Ex-bank executives say their dismissals caused panic withdrawals in Kabul

Concerned Afghans stood in long lines Saturday to withdraw money from the nation's largest, but troubled bank.
By Ernesto Londoño, Andrew Higgins and David Nakamura
Washington Post Foreign Service
Saturday, September 4, 2010; 12:48 PM

KABUL -- The two ousted executives of Afghanistan's largest bank have blamed a hasty management purge for a run on the embattled institution this week.

President Hamid Karzai ordered the dismissal of the managers at Kabul Bank this week after concerns about questionable loans that shareholders had approved for themselves, including some to fund the purchase of high-end real estate in Dubai, in the United Arab Emirates.

Fearing a collapse, thousands of customers withdrew a total of $200 million Wednesday and Thursday, raising the possibility that the bank used to pay government workers could run out of cash as soon as next week.

Kabul Bank reopened Saturday with a long line of anxious customers outside the main branch by 8 a.m., clamoring to withdraw their savings. With hundreds crammed in the bank lobby, trying to get cash from a dozen overwhelmed tellers, the line stretched out the door onto the sidewalk.

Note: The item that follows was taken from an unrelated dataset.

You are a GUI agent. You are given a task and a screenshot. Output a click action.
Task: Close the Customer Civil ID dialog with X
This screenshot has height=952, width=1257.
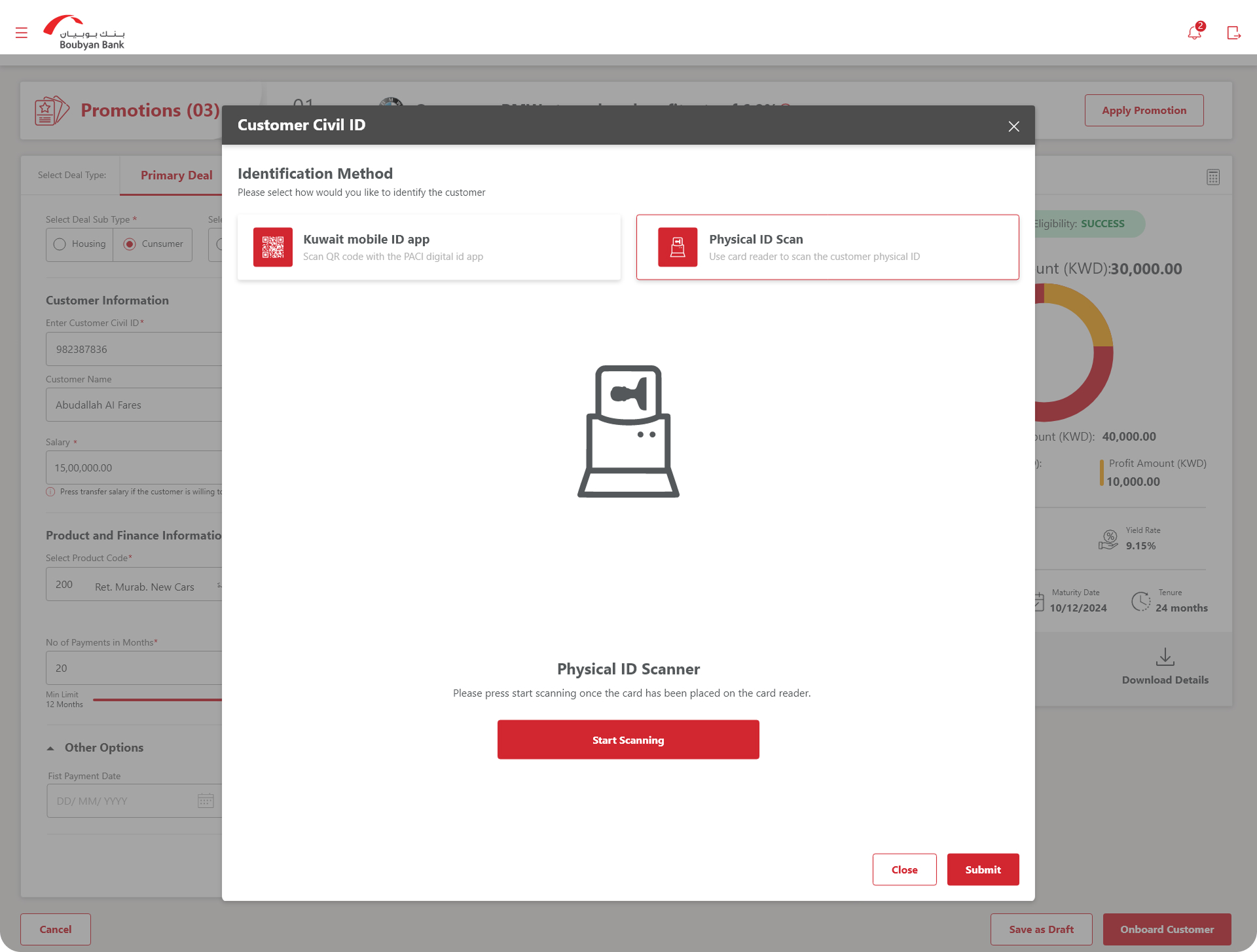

Men waited in the sun for hours, clutching printed ticket numbers indicating their turn at the window.

By late-morning, the bank had run out of U.S. dollars and had only Afghanis left. Khalid Arian, 35, a trainer for Afghan Civil Service International, was trying to withdraw $2,000 of the $10,000 he stored in the bank. "Of course I'm worried," he said. "Some friends told me to withdraw the money because there's no stability."

Khalilullah Fruzi, the bank's former chief executive officer, said he warned Afghan officials that dismissing the top executives could create uncertainty among customers.

"I was saying, 'You have to be very cautious and careful about these changes,' " he said in an interview Friday. "This didn't take place, and when I resigned, people started panicking."

Late Friday, Karzai called Fruzi, ousted chairman Sherkhan Farnood, the governor of the Central Bank and other officials to a meeting at the presidential palace to discuss the crisis, said a person familiar with the matter.

Crowds were reported Saturday at Kabul Bank branches in Kandahar and other provinces. The main Kabul branch had extended service hours from the usual Ramadan half-day all the way until 6 p.m.

While mostly businessmen appeared to be withdrawing cash on Wednesday and Thursday, ordinary residents seeking smaller withdraws thronged the bank Saturday. One window dedicated to serving female customers was mobbed.

Nasima, a female customer, waited five hours to withdraw $2,200. "This bank has no future," she said. "When they publicly announced the problems, they were finished. They should have done it behind the scenes.

Afghan and U.S. officials worry that a collapse could undermine Afghans' confidence in a government the United States has spent billions shoring up.